* **PROBLEM DESCRIPTION**:
Starting at the line that contains "The width and", copy every line through the end of the records below exactly as written, leaving out pictures.

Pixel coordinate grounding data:
= = = = = = =
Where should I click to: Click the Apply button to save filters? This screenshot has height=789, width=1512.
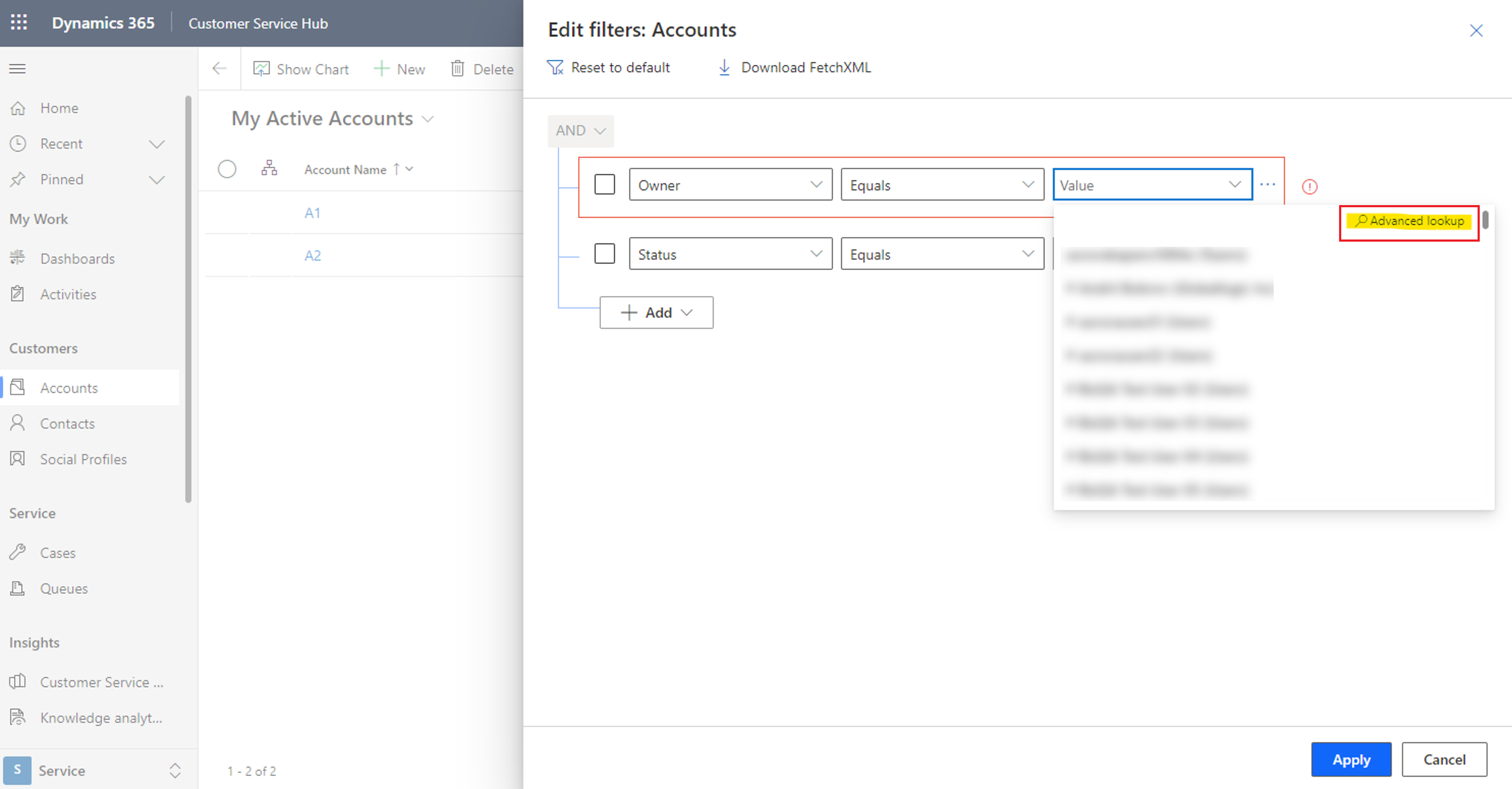[1351, 759]
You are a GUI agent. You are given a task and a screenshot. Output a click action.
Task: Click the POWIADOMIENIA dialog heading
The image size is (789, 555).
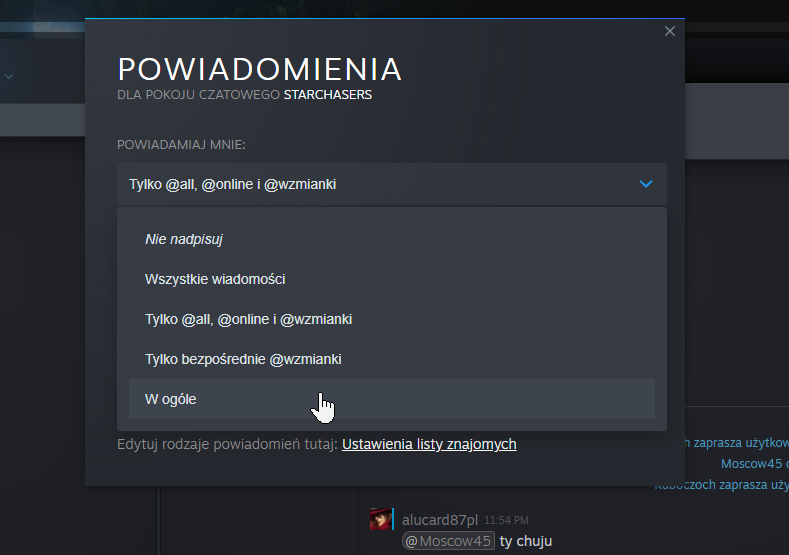[x=260, y=69]
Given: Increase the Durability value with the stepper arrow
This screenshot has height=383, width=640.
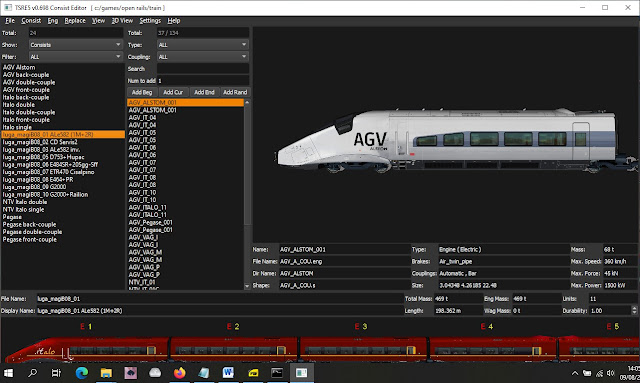Looking at the screenshot, I should (634, 308).

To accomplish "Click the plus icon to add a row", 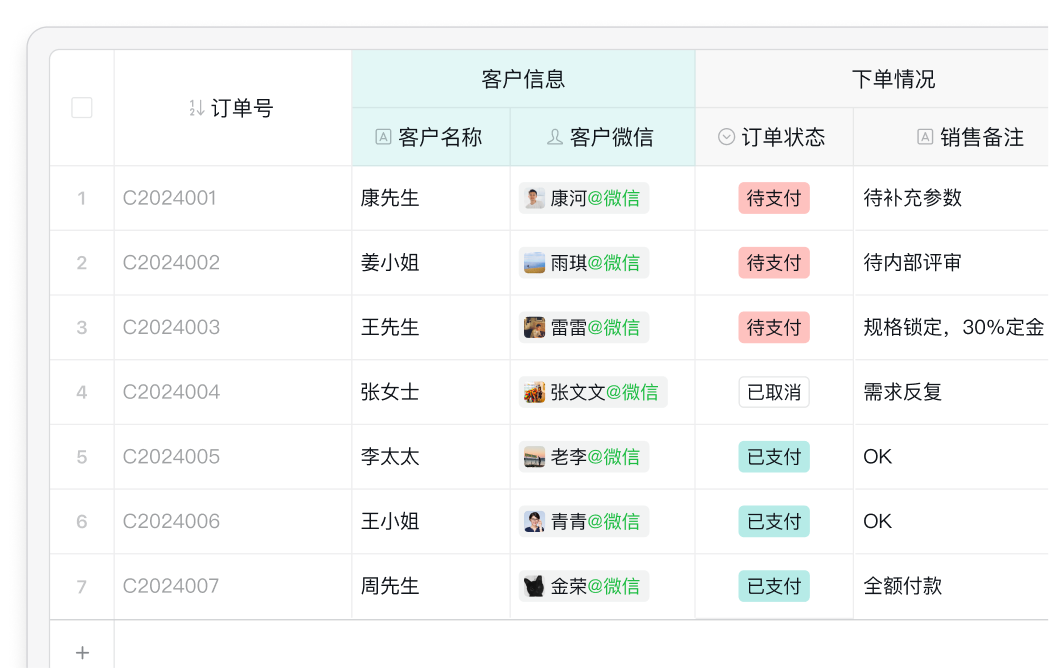I will pyautogui.click(x=82, y=653).
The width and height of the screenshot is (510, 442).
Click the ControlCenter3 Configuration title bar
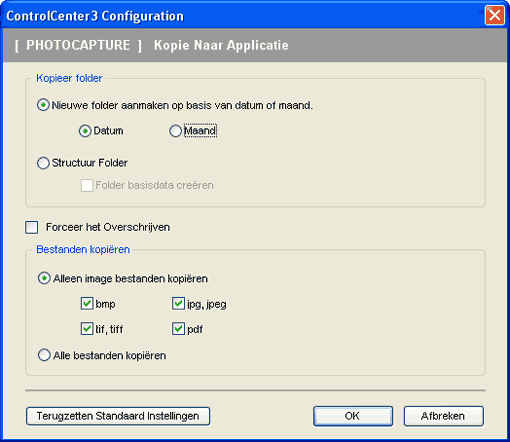[243, 15]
= = = = = = =
* **ANSWER**:
The width and height of the screenshot is (510, 442).
Click the ControlCenter3 Configuration title bar
[243, 15]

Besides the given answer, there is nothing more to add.